* [Yang Perlu Dikerjakan]
A. Bisakah Anda menyalin tanpa perubahan bagian berita tentang investasi di NTT, mulai dari "Menurut Wagub Nae" sampai dengan "Josef Nae Soi."?
B. Bagaimana kelanjutan berita tentang investasi di NTT sesudah kalimat terakhirnya? Tuliskan lanjutannya.

* [Teks]
KUPANG, beritalima.com – Wakil Gubernur NTT, Josef A. Nae Soi, mengatakan, NTT membutuhkan banyak investasi demi mempercepat kemajuan masyarakat. Namun para investor diminta untuk sungguh memperhatikan kesejahteraan masyakarat NTT.
“Tentu saja kita akan mengundang investor ke sini. Investor tentu ingin making profit (mencari keuntungan), itu tidak bisa dihindarkan. Tapi dalam mencari keuntungan bisnis, kami dengan tegas mengatakan, siapa pun yang menanamkan modalnya di NTT harus perhatikan masyarakat di sekitarnya. Investor kita suruh masuk, tapi masyarakat harus diseimbangkan dalam hak-haknya maupun sebagai aset produksi dalam perusahaan,” kata Wagub dalam arahannya dalam Rapat Temu Investor sekitar Kawasan Pemukiman Transmigrasi di Hotel Aston, Rabu (10/4).
Kegiatan ini difasilitasi oleh Direktorat Jenderal Pengembangan Kawasan Transmigrasi Kementerian Desa Pembangunan Daerah Tertinggal dan Transmigrasi (PDTT).
Menurut Wagub Nae Soi, dengan Pariwisata sebagai sektor andalan penggerak ekonomi, NTT bertekad untuk menyumbangkan sesuatu bagi kebutuhan nasional. Dalam perspektif ini, NTT mengembangkan revolusi hijau dan revolusi biru. Salah satu revolusi biru adalah pengembangan garam. Tujuan keduannya adalah kemakmuran sebesar-besarnya untuk masyarakat. Kami mengundang sebanyak mungkin investor untuk masuk ke NTT.
“Investor diharapkan memperhatikan prinsip simbiosis mutualisme, saling menghidupkan. Kita butuhkan investor, tapi rakyat juga butuhkan kemakmuran dan menjaga lingkungan. Alam harus dijaga. Karena itu khusus untuk tambang, minta maaf saja, kami melakukan moratorium bagi tambang galian seperti emas, mangan karena akan ganggu kelestarian alam dan tidak sesuai dengan semangat kami untuk kembangkan pariwisata,” jelas Josef Nae Soi.
Lebih lanjut Wagub menjelaskan, Pemerintah Provinsi bertekad untuk memberikan kepastian hukum kepada para pengusaha. Permasalahan-permasalahan terkait investasi seperti lahan dan sebagainya harus bisa difasilitasi dengan baik agar bisa mengakomodir kepentingan investor dan masyarakat.
“Kami sangat paham bahwa dunia usaha sangat membutuhkan kepastian hukum. Teman-teman pengusaha tak perlu takut, kita berkomitmen untuk memberikan kepastian hukum ini . Kami juga akan koordinasikan dengan para bupati tentang hambatan-hambatan yang dihadapi. Prinsip kami bonum commune suprema lex (kesejahteraan masyarakat adalah hukum tertinggi). Kalau ada aturan yang hambat kesejahteraan umum, maka harus utamakan bonum commune. Termasuk kami akan mencabut perusahaan yang sudah dapat HPL, tapi tidak memanfaatkannya,” pungkas Wagub Nae Soi.

* [Data Tercatat]
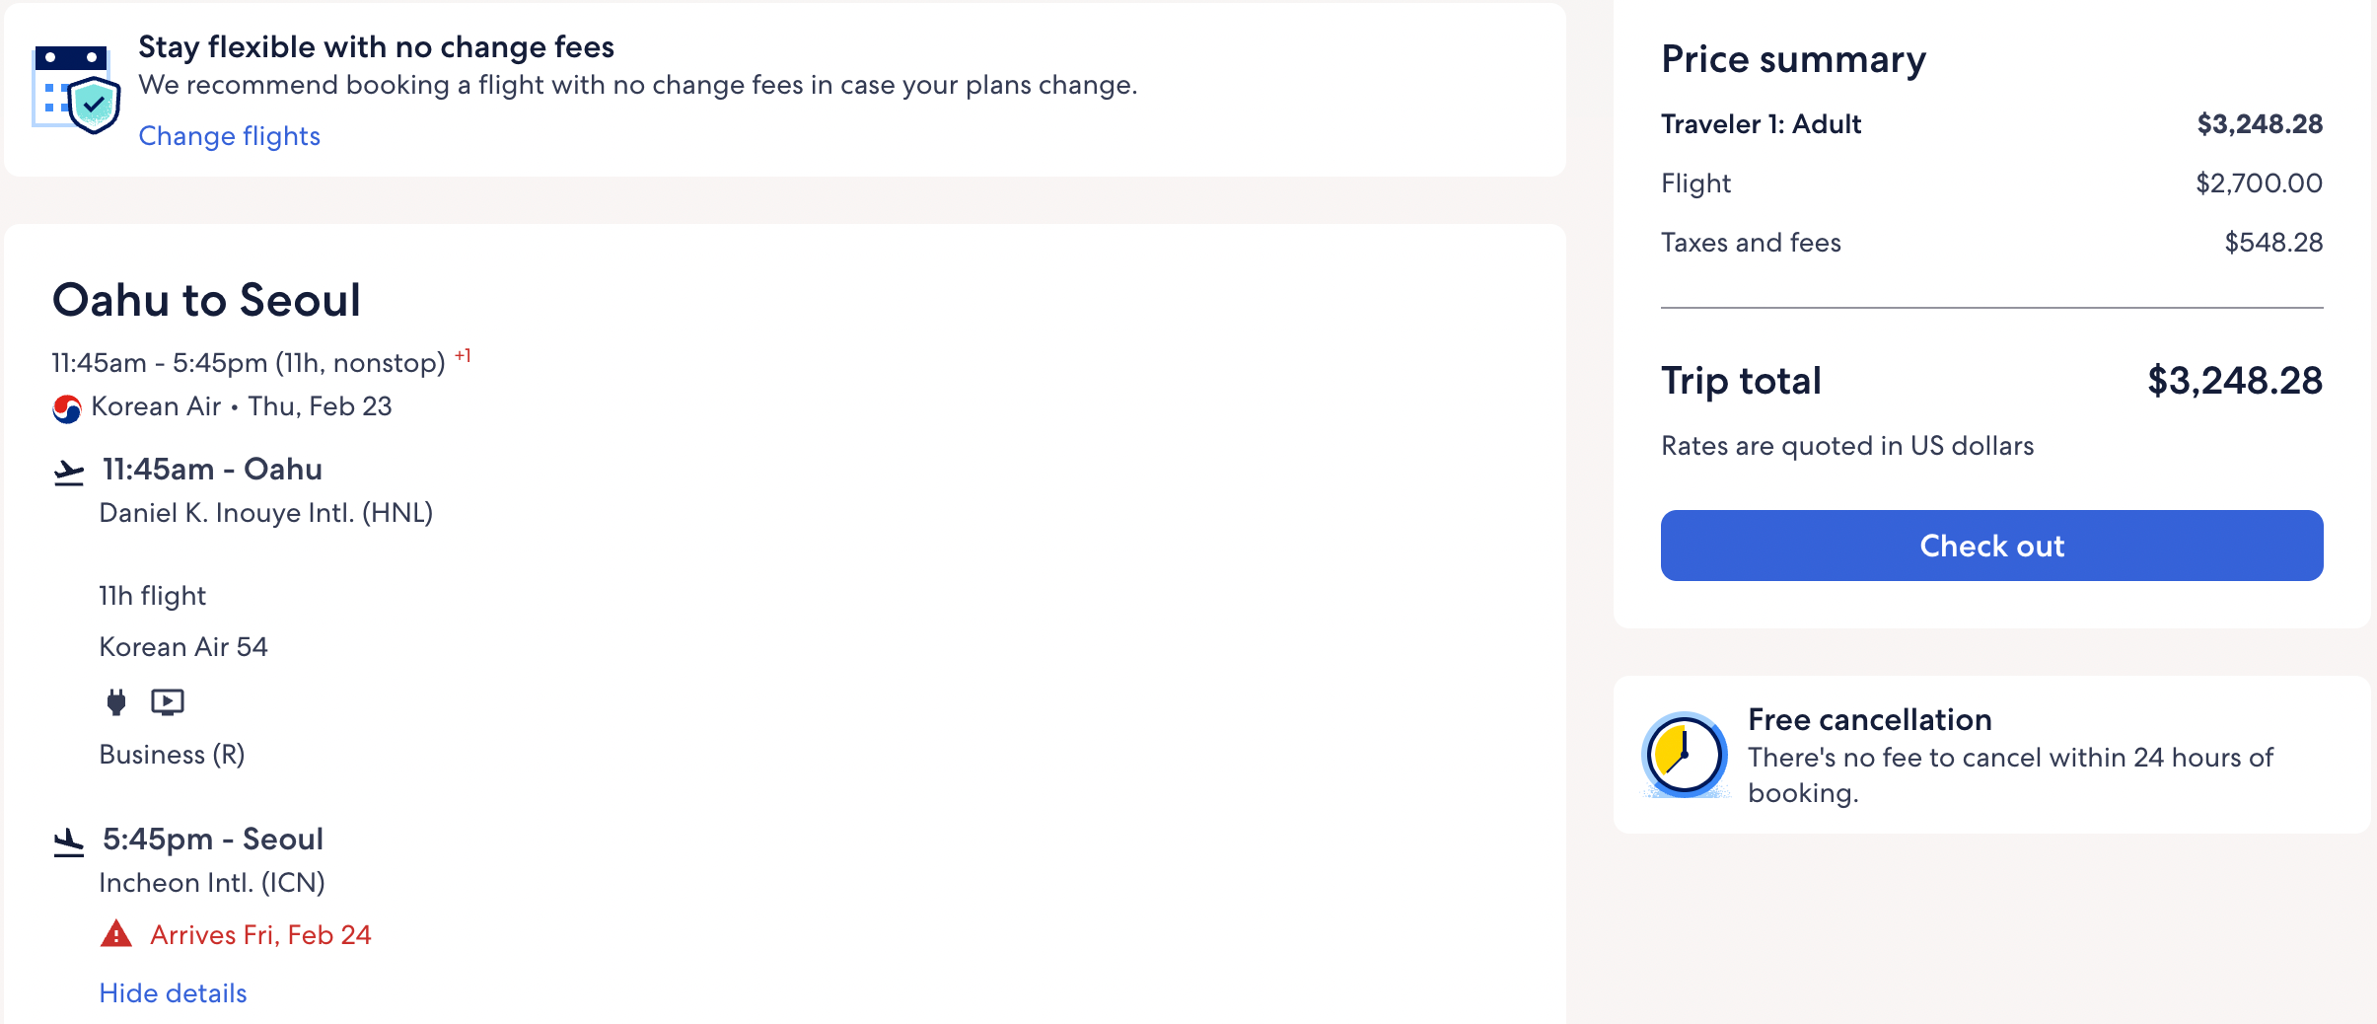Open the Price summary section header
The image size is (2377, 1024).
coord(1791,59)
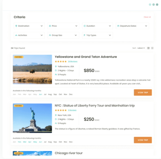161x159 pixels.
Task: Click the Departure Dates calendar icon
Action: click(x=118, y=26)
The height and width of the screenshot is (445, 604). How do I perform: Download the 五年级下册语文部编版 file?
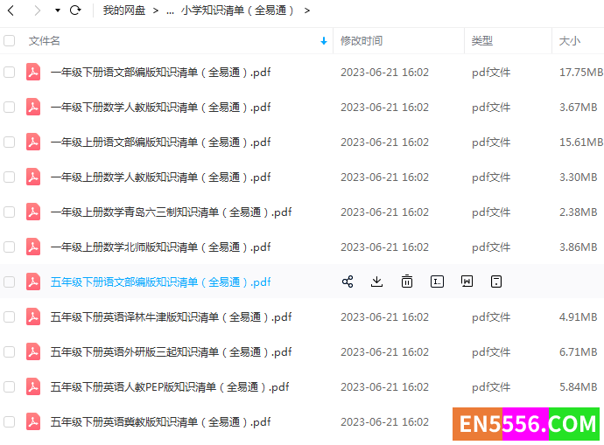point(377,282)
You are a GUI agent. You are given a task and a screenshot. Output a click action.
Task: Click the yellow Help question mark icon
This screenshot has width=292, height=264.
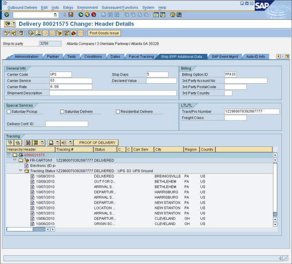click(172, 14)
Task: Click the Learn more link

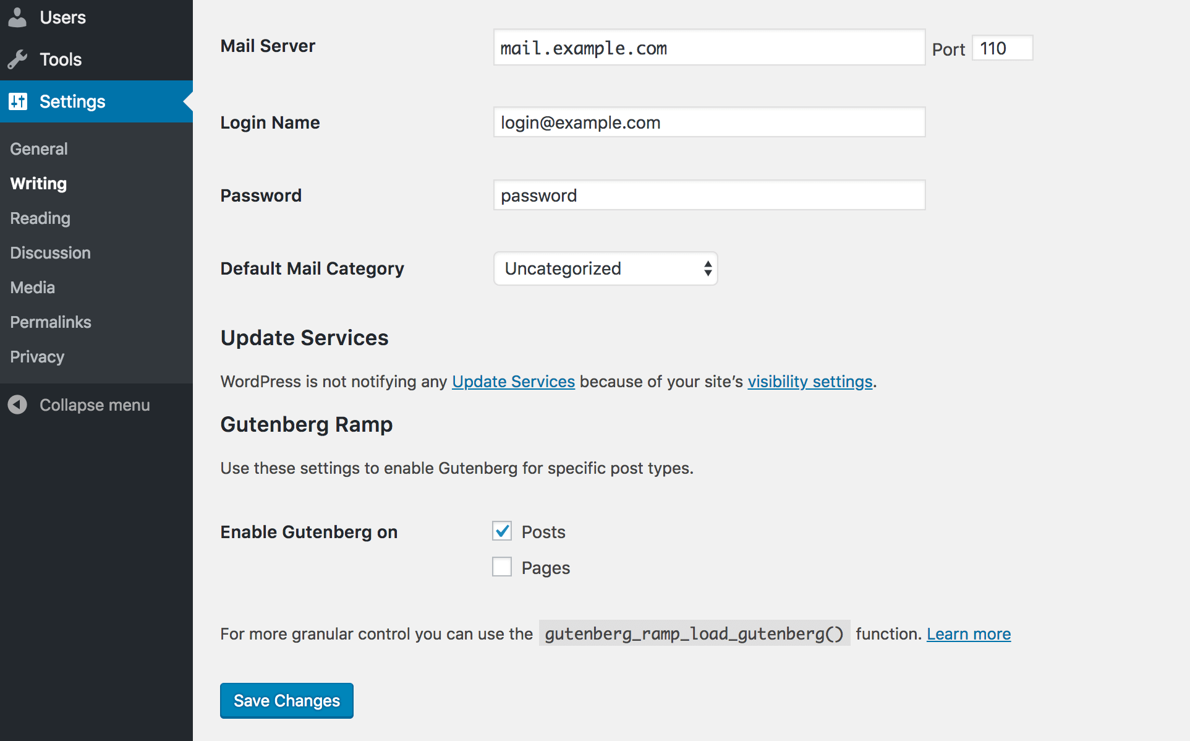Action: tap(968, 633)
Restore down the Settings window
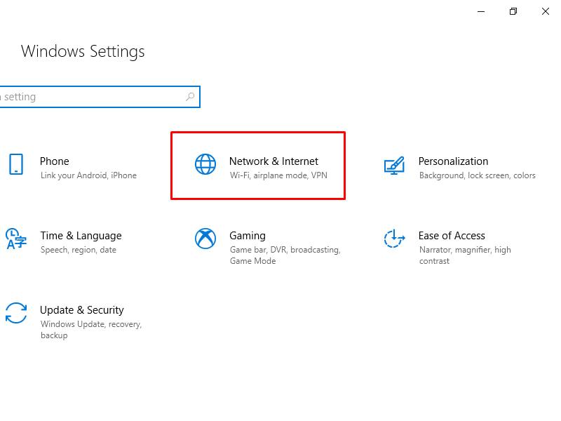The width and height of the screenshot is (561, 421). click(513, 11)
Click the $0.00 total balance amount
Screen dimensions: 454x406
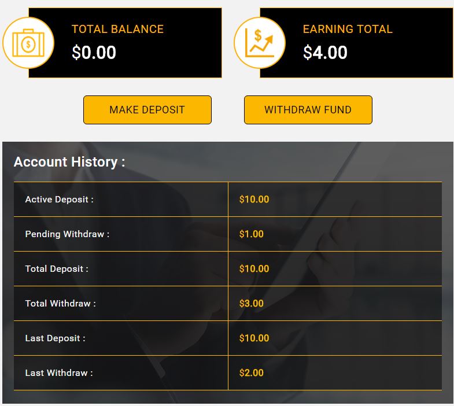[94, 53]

* [Hasil per Tugas]
A.
Menurut Wagub Nae Soi, dengan Pariwisata sebagai sektor andalan penggerak ekonomi, NTT bertekad untuk menyumbangkan sesuatu bagi kebutuhan nasional. Dalam perspektif ini, NTT mengembangkan revolusi hijau dan revolusi biru. Salah satu revolusi biru adalah pengembangan garam. Tujuan keduannya adalah kemakmuran sebesar-besarnya untuk masyarakat. Kami mengundang sebanyak mungkin investor untuk masuk ke NTT.
“Investor diharapkan memperhatikan prinsip simbiosis mutualisme, saling menghidupkan. Kita butuhkan investor, tapi rakyat juga butuhkan kemakmuran dan menjaga lingkungan. Alam harus dijaga. Karena itu khusus untuk tambang, minta maaf saja, kami melakukan moratorium bagi tambang galian seperti emas, mangan karena akan ganggu kelestarian alam dan tidak sesuai dengan semangat kami untuk kembangkan pariwisata,” jelas Josef Nae Soi.

B.
Sementara itu, Direktur Jenderal Pengembangan Kawasan Transmigrasi Kementerian Kementerian Desa PDTT, H.M Nurdin mengatakan dalam mempercepat pembangunan kawasan transmigrasi melalui konsep Kota Mandiri Terpadu (KMT), kementerian PDTT melakukan kerja sama dengan pihak ketiga dengan pola investasi. Tujuannya untuk meningkatkan kesejahteraan masyarakat, mengurangi kemiskinan dan membuka lapangan kerja bagi masyarakat.
“Di kawasan transmigrasi, ada kawasan-kawasan sisa yang disebut lahan-lahan cadangan atau lahan sisa yang belum termanfaatkan. Lahan-lahan inilah yang kita kerjasamakan dengan investor melalui sistem HPL (Hak Pengelolahan Lahan) di mana perusahan mengusahakan komoditi-komoditi mereka sekaligus mensejahterakan masyarakat transmigran di sekitar kawasan. Juga pengembangan infrastruktur di daerah tersebut. Skemanya melalui plasma dan intiplasma. Masyarakat diharapkan mendapatkan manfaat ganda dalam meningkatkan kesejahteraaanya dengan bekerja pada perusahaan dan dari hasil panenan komoditi. Untuk pengembangan KTM ini, semua sektor kementerian pusat bisa terlibat. Misalnya PUPR untuk bangun jalan dan embung. Kementerian Agraria untuk sertifikatnya dan kementerian teknis lainnya pengawasan komoditinya,” jelas M. Nurdin.
Menurut Nurdin, untuk Provinsi NTT ada dua Kabupaten yang ditetapkan oleh Kementerian PDTT untuk pengembangan model kerja sama dengan investor yakni Kabupaten Sumba Timur dan Timor Tengah Utara (TTU). Di Sumba Timur Kementerian Desa PDTT melakukan kerjasama dengan PT. MSN (Muria Sumba Manis) bagi pengembangan komoditi tebu untuk Gula serta PT. Mergo Agro Abadi bagi pengembangan tanaman sisal di kawasan transmigrasi Melolo Kecamatan Umalulu. Sementara di TTU dengan PT Tamaris Garam Nusantara untuk pengembangan garam di Ponu.
“Kesulitan yang kami temui adalah masih kurangnya minat warga lokal untuk menempati Satuan Pemukiman (SP) baru tersebut. Ada pikiran supaya para TKI asal NTT yang pulang itu bisa memanfaatkan potensi ini. Karena kawasan ini sangat potensial untuk jadi pusat pertumbuhan ekonomi baru. Kesulitan lainnya soal perizinan dari pemerintah daerah,
agar bisa difasilitasi untuk dicari jalan keluarnya,” jelas M. Nurdin.
Sementara itu pimpinan PT Tamaris Garam Nusantara, Rusni Kartina mengungkapkan kesulitan yang dialami adalah soal lamanya dan rumitnya dapatkan perizinan dari pemerintah daerah.
“Kami mengharapkan pemerintah provinsi untuk melakukan fasilitasi. Kesulitan lainnya adalah terkait sosialisasi bersama masyarakat adat. Kami tentu sangat menghargai dan menjunjung tinggi kearifan lokal seperti ini, namun kami punya target produksi. Kami mengharapkan forum diskusi ini bisa menghasilkan jalan keluar terbaik. Dukungan dari pemerintah dalam hal kebijakan dan legalitas sangat kami harapkan,” jelas Rusni. (L. Ng. Mbuhang)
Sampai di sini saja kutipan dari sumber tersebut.